Sloan graduated from Vanderbilt University in 1925.

==Career==
Sloan began his career as a salesman at Cain-Sloan. He climbed through the ranks and became vice president from 1933 to 1937 and president of Cain Sloan Co when he was 30. The company merged with Dillard's in 1987. He served as a director of First American National Bank, Tennessee Electric Power, Co. and the NC & St.L Railroad, Blue Cross Blue Shield of Tennessee, and the National Dry Goods Association. He served as president of the Nashville Area Chamber of Commerce during 1943-1944, President of Vanderbilt Alumni Association 1943-1946, Life Member of the Vanderbilt University Board of Trust, President of the Boys Club of Nashville, Commissioner of Williamson County Court continually from 198? to his death. He was President of Montgomery Bell Academy Board of Trust for 27 years.

As president of Cain-Sloan during the 1960 Nashville sit-ins, Sloan argued that desegregation would be detrimental to the private sector. He also conspired with James G. Stahlman to expel the leader of the sit-ins, James Lawson, from his alma mater, Vanderbilt University, on whose board of trust both men served.
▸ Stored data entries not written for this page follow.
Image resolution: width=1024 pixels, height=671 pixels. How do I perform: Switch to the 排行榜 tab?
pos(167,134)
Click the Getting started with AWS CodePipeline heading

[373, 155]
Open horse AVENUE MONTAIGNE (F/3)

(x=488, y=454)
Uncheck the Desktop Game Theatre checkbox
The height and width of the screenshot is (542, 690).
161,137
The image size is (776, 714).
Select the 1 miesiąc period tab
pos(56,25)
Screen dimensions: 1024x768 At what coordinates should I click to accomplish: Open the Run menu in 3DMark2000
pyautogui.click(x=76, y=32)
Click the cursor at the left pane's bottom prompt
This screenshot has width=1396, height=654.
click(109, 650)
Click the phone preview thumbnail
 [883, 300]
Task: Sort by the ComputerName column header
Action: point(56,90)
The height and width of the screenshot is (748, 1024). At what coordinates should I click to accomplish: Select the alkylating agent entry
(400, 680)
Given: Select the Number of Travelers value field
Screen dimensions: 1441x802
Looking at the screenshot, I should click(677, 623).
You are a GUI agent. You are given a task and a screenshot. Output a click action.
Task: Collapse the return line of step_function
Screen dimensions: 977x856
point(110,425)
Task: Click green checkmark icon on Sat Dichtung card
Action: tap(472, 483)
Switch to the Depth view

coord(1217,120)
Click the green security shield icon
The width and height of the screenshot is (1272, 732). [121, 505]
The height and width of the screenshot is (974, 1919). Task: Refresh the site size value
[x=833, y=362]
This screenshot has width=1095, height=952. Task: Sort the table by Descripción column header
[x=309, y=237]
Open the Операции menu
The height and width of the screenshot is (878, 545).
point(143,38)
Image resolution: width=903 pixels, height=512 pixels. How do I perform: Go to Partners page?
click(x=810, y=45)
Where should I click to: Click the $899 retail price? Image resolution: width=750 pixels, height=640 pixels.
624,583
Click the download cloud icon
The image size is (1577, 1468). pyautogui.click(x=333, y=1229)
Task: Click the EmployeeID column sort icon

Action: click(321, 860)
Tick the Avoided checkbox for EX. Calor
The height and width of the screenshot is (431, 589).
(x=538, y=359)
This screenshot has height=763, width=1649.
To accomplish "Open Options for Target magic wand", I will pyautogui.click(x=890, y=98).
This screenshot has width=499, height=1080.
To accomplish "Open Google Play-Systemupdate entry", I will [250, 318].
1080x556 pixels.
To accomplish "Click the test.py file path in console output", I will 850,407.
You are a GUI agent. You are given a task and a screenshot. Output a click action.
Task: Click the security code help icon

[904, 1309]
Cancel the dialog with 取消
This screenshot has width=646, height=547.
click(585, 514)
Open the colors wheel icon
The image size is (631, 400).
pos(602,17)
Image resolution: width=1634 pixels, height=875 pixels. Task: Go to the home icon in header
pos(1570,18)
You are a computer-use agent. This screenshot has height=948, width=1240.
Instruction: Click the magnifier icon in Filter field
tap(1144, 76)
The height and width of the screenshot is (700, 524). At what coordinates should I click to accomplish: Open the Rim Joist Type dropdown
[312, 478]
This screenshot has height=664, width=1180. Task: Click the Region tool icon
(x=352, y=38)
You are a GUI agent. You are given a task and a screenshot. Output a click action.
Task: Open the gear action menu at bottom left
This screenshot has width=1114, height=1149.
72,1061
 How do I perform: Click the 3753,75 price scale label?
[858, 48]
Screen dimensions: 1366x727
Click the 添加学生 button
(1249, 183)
==Personal life and death==
John Elliott Sloan was the son of Paul Lowe Sloan born in 1870. His great grandfather Vaniah Sloan was born in Nashville in 1842. Vaniah was the son of George Leverett Sloan born in Hartford, Connecticut in 1806. He moved to Nashville with his brother Fred sometime around 1868, when Nashville had a population of 25,000. During the Civil War he was a Union sympathizer. He was shot when ambushed out riding for his sympathies with the Union. His son Paul Lowe Sloan married Anne Joy. In 1903 Paul Sloan established Cain-Sloan Co. His oldest son George (1894–1955) Married Florence Lincoln Rockefeller of New York and was elected President of the Metropolitan Opera Board. He was a Director of U.S.Steel, Goodyear Tires 7 Rubber, Bankers Trust of New York and Seagram's. John Sloan's other siblings were Paul Sloan, Jr., Jeannette Sloan Warner, Katherine Sloan Thomas, and Elizabeth Sloan Bainum.

John Sloan was the third son of Paul and Anne Sloan. He married Margaret Howe. They had four sons, John Sloan, Jr. (1936–1993), the president and CEO of the National Federation of Independent Business, George A. Sloan, who in 1977–1978 was the first American and non-Briton to win the prestigious Amateur Championship in England, Thomas Sloan, and Paul L. Sloan III. John and Margaret Sloan resided at Maple Grove, a farm in Brentwood, Tennessee. Sloan was a co-founder of the Iroquois Steeplechase, Master of the Hounds of the Hillsboro Hunt and a member of the Belle Meade Country Club.

John Sloan was instrumental in the development of Brentwood, Tennessee.

Sloan died on March 15, 1988, in Brentwood.